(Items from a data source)
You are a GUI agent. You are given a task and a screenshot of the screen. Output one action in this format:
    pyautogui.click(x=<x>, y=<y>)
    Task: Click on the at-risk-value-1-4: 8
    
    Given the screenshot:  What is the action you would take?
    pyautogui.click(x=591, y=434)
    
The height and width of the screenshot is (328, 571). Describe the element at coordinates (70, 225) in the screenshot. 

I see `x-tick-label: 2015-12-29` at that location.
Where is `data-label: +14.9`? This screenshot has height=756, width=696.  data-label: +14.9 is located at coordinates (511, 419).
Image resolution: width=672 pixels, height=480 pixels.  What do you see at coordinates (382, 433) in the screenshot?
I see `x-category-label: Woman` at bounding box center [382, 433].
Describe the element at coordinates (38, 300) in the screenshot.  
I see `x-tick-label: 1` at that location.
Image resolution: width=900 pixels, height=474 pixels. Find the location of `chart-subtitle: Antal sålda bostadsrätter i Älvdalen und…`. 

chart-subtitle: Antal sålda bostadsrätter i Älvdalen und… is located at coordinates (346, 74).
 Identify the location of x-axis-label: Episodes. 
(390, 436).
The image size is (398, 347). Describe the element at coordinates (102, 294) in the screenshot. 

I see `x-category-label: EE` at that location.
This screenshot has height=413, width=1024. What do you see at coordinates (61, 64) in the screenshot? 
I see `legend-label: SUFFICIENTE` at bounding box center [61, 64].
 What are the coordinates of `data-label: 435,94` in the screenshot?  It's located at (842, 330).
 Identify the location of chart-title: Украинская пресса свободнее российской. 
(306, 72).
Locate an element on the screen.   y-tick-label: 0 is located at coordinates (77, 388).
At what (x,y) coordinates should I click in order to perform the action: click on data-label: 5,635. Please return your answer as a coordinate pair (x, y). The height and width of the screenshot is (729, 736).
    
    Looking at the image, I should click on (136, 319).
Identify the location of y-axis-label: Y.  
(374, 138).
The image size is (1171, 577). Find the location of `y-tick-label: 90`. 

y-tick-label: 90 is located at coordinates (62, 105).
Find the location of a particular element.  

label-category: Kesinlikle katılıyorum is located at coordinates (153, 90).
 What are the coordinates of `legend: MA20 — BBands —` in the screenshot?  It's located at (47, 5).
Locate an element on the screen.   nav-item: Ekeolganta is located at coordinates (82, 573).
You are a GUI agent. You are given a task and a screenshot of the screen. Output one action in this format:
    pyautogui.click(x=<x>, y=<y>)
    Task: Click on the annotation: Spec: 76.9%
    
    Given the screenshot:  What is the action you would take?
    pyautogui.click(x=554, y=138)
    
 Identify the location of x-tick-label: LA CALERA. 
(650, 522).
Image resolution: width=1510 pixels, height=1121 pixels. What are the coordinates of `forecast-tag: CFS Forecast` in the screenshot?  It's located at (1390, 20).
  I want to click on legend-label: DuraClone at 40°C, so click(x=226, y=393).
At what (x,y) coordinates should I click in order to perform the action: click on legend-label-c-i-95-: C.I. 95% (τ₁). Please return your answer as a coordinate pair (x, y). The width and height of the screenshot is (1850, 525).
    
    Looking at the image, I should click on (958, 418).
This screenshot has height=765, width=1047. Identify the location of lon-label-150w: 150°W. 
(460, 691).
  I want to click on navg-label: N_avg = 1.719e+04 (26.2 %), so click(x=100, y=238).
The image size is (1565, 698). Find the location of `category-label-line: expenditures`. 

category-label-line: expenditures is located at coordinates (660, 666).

What this task involves: Count the lines above that contain the string "bostadsrätter". Reply with the number only.

Written reply: 2